I told the 911 operator that a car had just rolled over in front of my house.
She asked, “What is the car’s color and make?”
I stammered for a moment, trying to puzzle out how to respond in a way that would clarify the apparent misunderstanding. I was sure that I’d spoken clearly. The car was upside down. Its color and make would no longer be its most distinguishing features. I said, “I don’t know. It’s dark and I’m on my way out there.”
The driver was laying in the street with his arm pinned under the roof of the car. In the darkness, I read the print on his t-shirt as blood pooling across his chest. I was sure that his arm was flattened to pulp.
My neighbor was already standing over him. He asked, “Is there anyone else in the car?”
The driver answered, “No. Just me. I’m sorry. I’m sorry. I messed up.”
A group of neighbors tried to lift the car off of him. We barely nudged it, but he got his arm free. Then he jumped straight up and fell straight back down to the pavement. He tried to stand again and I grabbed hold to keep him from crashing to the ground. He careened backwards several steps, pulling me with him.

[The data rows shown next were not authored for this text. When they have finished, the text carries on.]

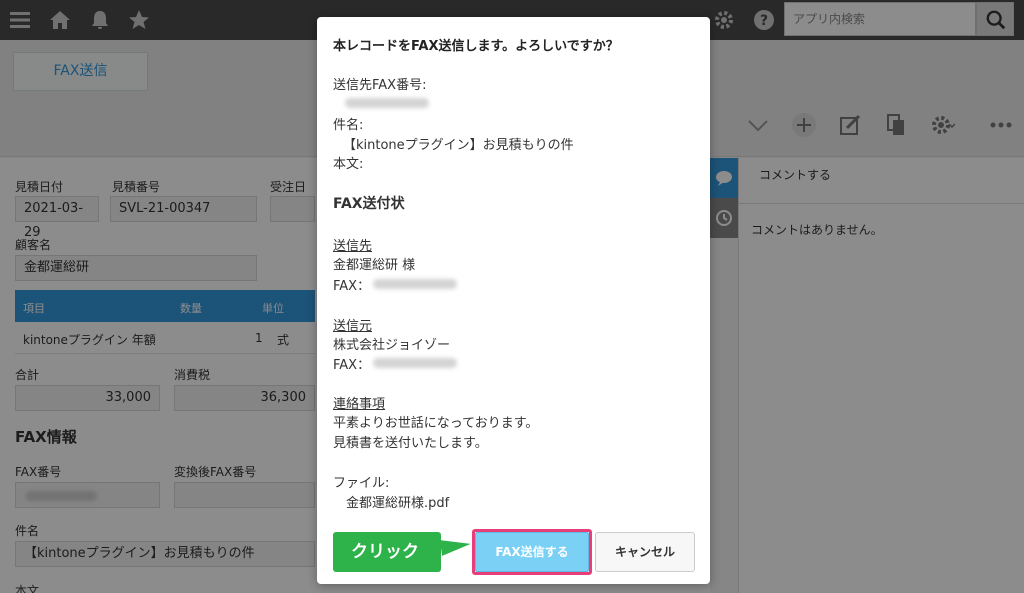 This screenshot has height=593, width=1024. What do you see at coordinates (348, 126) in the screenshot?
I see `subject-label: 件名:` at bounding box center [348, 126].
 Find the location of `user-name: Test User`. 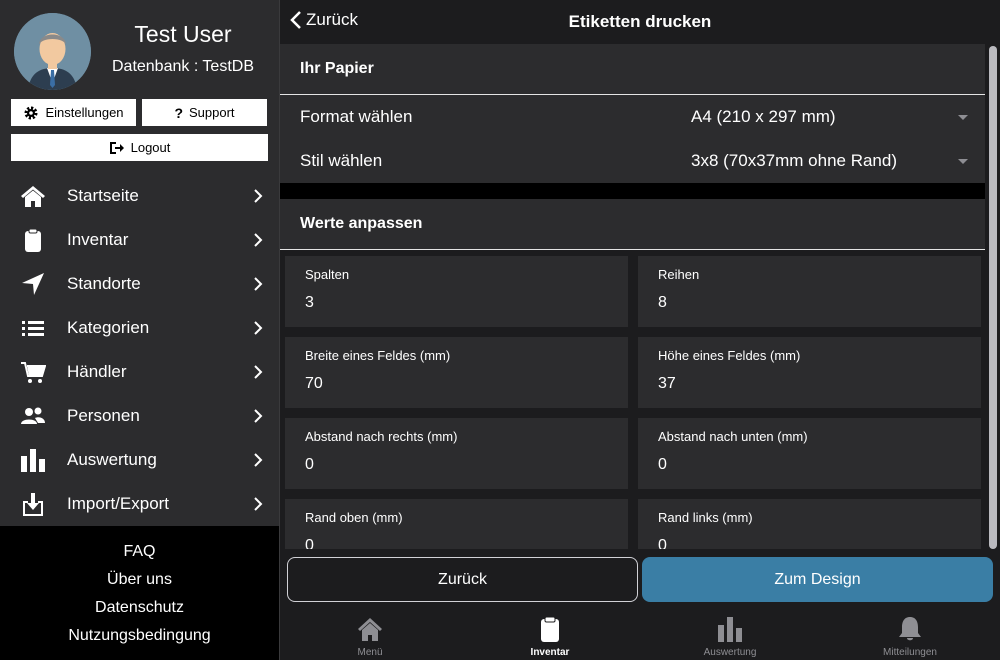

user-name: Test User is located at coordinates (183, 34).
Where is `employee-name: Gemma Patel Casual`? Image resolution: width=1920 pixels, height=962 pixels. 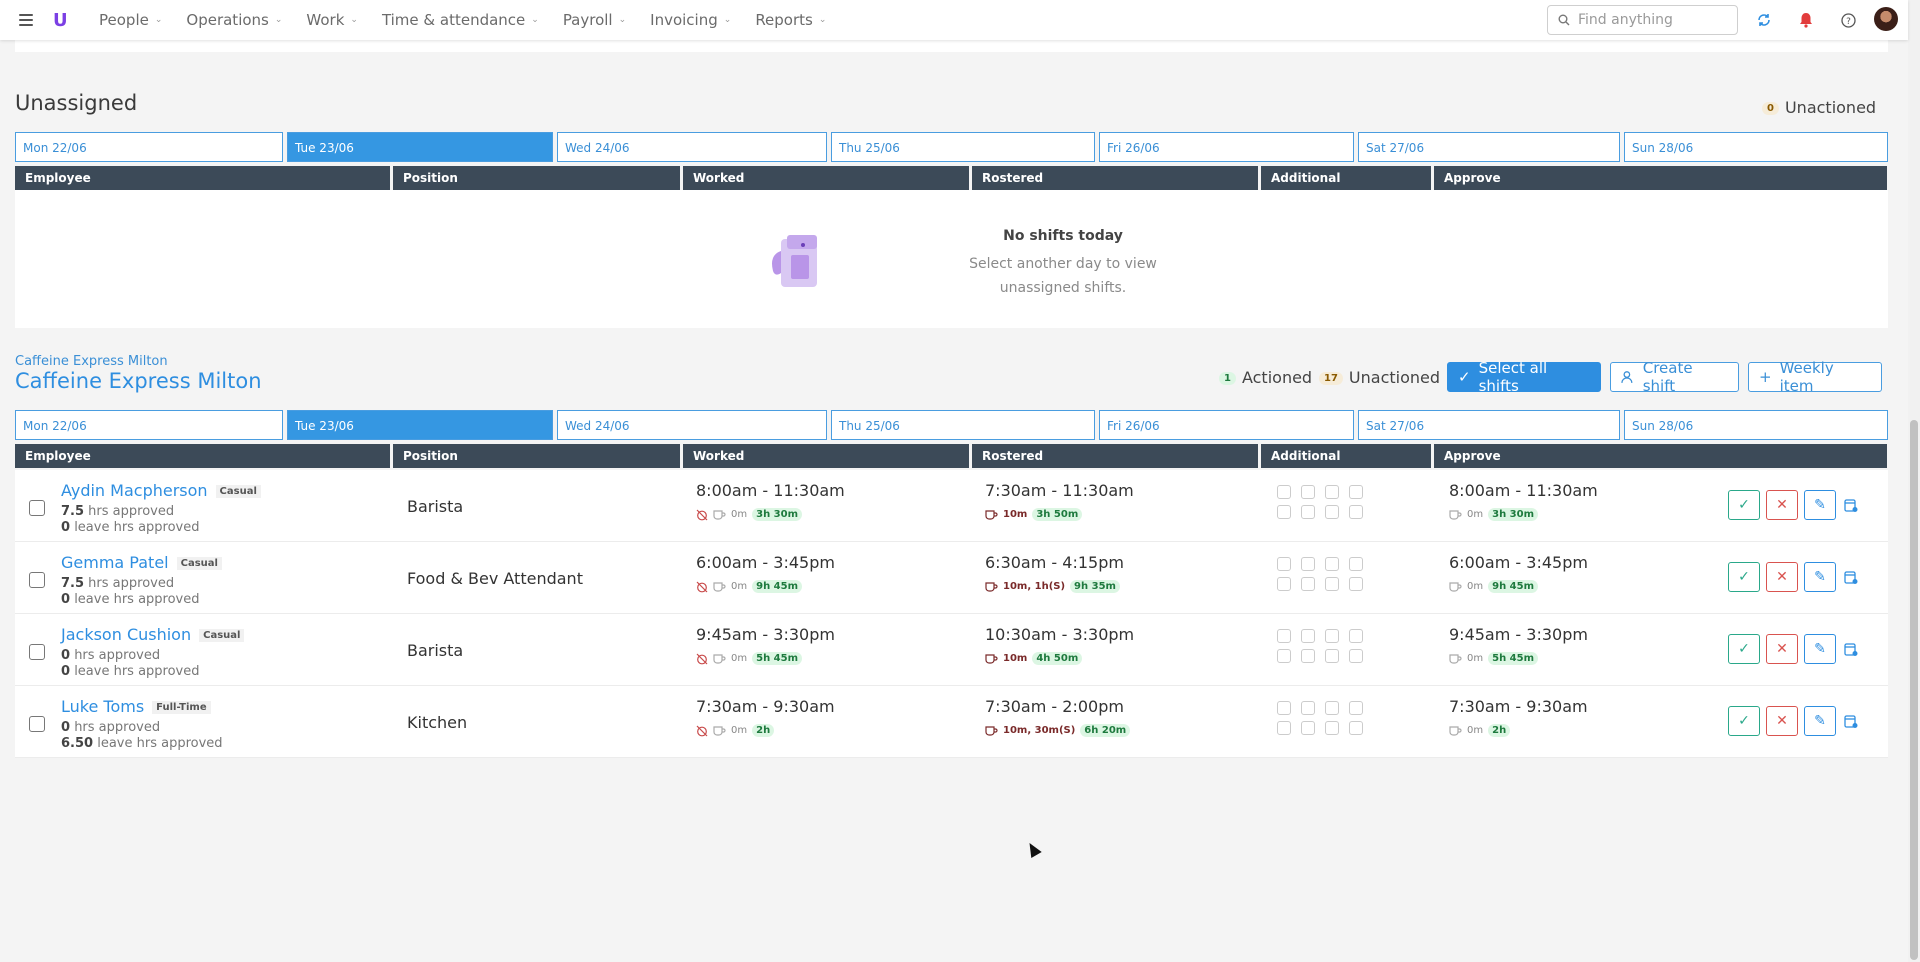 employee-name: Gemma Patel Casual is located at coordinates (142, 562).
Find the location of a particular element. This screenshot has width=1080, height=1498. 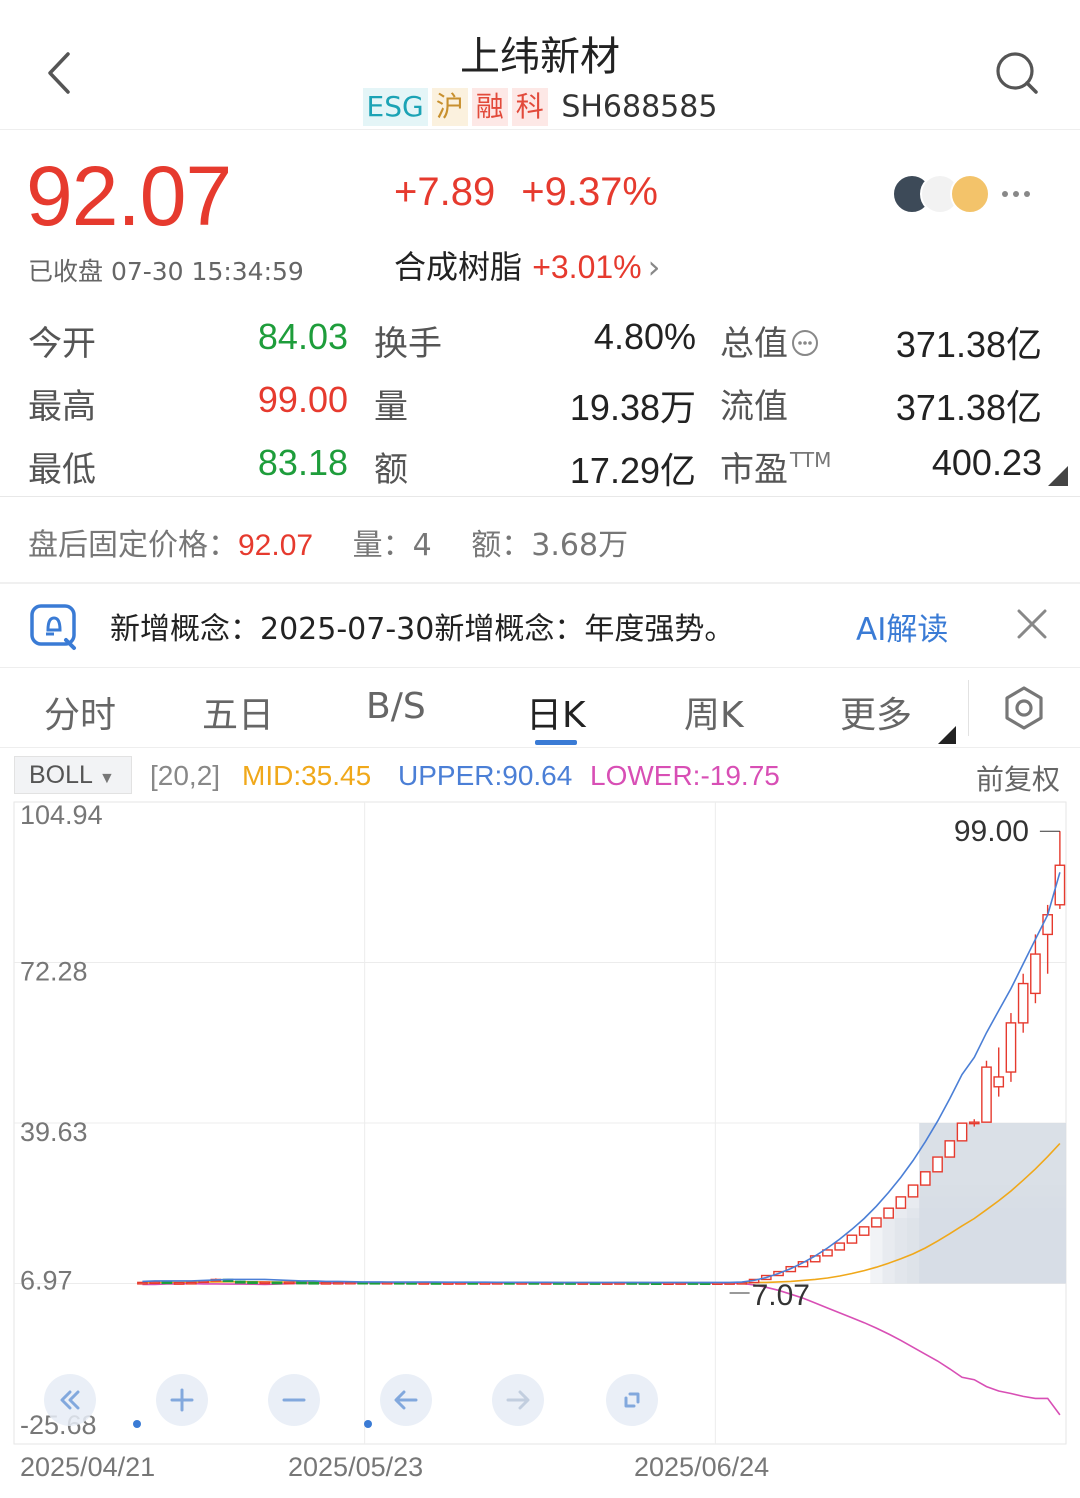

concept-banner: 新增概念：2025-07-30新增概念：年度强势。 AI解读 is located at coordinates (540, 626).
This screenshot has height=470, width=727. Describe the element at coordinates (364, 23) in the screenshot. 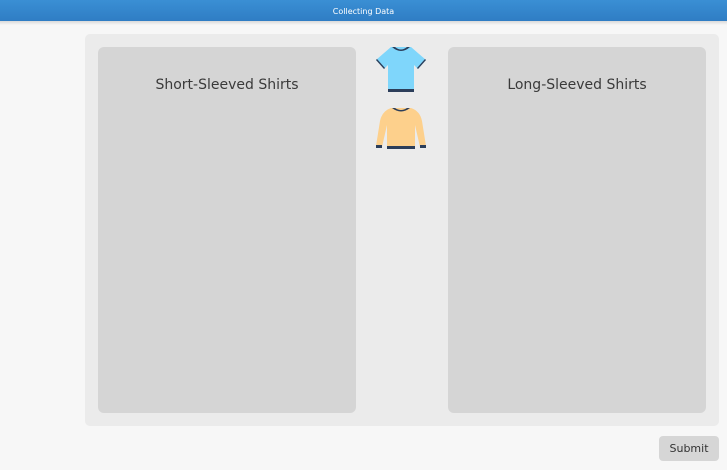

I see `title-bar-shadow` at that location.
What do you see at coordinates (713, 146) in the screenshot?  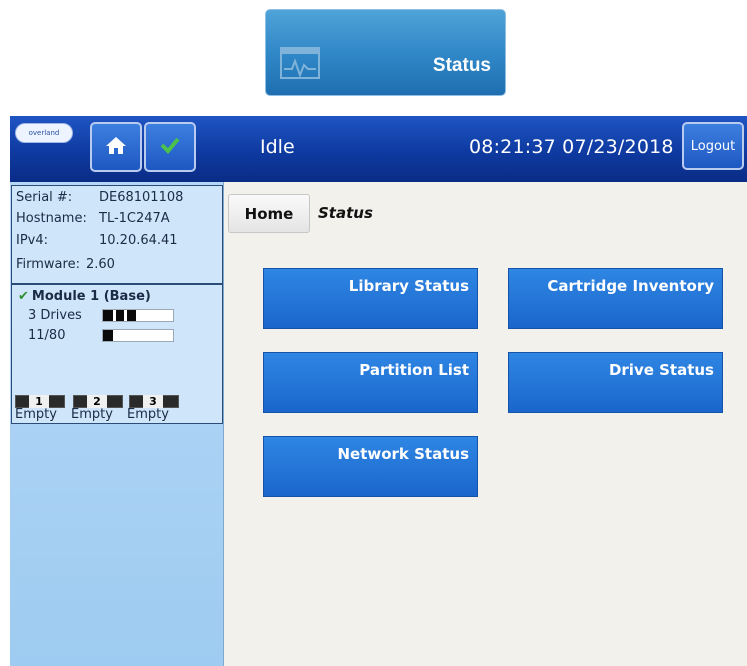 I see `logout-button: Logout` at bounding box center [713, 146].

When his feet stopped moving, I regained control and eased him down to the sidewalk into a seated position.
I could see more clearly after getting him away from the car. His shirt was clean. The only blood that was visible was a scratch on his face. When the police came, I told them his arm was injured. He would need first aid. He said, “No. My arm is fine, and demonstrated that he’d retained his arms’ full range of movement by stretching them out and back in an aerobic fashion.